O jurista e deputado moçambicano Elísio de Sousa negou de forma categórica a existência de qualquer acordo político entre o Presidente da República, Daniel Chapo, e o ex-candidato presidencial Venâncio Mondlane. A declaração foi feita durante a sua participação no programa Revista Nacional, emitido pela TV Sucesso.
Em resposta às alegações públicas feitas por Venâncio Mondlane, Elísio de Sousa afirmou: “Não houve qualquer tipo de acordo entre as partes”. O parlamentar reforçou que as afirmações do antigo candidato não têm respaldo documental, e que, até ao momento, nenhuma evidência concreta foi apresentada para sustentar tais alegações.
As declarações de Elísio alinham-se com a recente entrevista concedida por Daniel Chapo à RTP, onde o Chefe de Estado também refutou veementemente a existência de qualquer entendimento informal com Venâncio Mondlane.
Segundo Elísio, os rumores que se intensificaram nas redes sociais e círculos políticos não passam de especulações. “Querem obrigar o Presidente Chapo a mentir e admitir um acordo que nunca existiu. Por que razão haveria o povo de acreditar em Venâncio e não no Presidente eleito democraticamente?”, questionou.

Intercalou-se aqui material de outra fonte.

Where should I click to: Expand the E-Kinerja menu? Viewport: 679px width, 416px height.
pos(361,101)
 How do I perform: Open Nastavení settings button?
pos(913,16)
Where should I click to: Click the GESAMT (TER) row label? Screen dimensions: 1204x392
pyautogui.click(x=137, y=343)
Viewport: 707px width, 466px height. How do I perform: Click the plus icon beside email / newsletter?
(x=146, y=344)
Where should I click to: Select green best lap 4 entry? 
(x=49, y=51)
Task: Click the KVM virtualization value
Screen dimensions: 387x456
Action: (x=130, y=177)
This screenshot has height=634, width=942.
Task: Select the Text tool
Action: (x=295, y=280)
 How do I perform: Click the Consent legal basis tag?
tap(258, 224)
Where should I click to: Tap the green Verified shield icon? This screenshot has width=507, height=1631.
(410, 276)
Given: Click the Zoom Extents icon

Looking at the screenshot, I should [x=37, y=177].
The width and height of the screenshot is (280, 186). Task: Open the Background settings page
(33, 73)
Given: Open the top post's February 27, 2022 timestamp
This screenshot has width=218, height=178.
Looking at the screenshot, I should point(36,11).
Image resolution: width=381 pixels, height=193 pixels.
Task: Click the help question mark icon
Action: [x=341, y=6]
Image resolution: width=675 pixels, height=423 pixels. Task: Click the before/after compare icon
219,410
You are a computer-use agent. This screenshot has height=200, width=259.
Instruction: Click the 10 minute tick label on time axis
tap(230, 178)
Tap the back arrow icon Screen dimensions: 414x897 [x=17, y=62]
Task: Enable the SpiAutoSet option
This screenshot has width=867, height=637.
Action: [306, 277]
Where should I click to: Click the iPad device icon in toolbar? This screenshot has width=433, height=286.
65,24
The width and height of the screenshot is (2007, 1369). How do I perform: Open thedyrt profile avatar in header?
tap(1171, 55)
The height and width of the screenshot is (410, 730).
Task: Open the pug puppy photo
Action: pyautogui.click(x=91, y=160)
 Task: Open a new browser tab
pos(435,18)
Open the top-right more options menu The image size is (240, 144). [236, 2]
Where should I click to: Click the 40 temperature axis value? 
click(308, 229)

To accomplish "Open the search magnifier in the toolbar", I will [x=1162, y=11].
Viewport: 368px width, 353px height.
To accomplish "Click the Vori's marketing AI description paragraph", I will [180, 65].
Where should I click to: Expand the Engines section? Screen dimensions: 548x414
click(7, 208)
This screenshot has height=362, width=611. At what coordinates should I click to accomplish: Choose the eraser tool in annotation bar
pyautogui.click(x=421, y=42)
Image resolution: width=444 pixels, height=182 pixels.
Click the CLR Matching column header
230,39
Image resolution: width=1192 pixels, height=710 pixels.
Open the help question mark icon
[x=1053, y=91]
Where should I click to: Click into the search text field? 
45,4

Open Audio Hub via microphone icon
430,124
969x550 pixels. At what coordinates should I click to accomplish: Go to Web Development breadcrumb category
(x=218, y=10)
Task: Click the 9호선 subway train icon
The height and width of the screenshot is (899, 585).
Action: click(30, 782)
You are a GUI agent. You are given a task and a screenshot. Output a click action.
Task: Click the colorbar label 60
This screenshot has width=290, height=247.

Elísio de Sousa também reforçou a importância de se pautar o debate político por critérios de responsabilidade e legalidade. Recordando a Lei n.º 1/2005, sublinhou que decisões de natureza política e de Estado devem ser públicas e formalizadas. “A credibilidade de um sistema democrático depende de provas, não de suposições ou discursos soltos. Política séria exige documentos, não narrativas pessoais”, concluiu.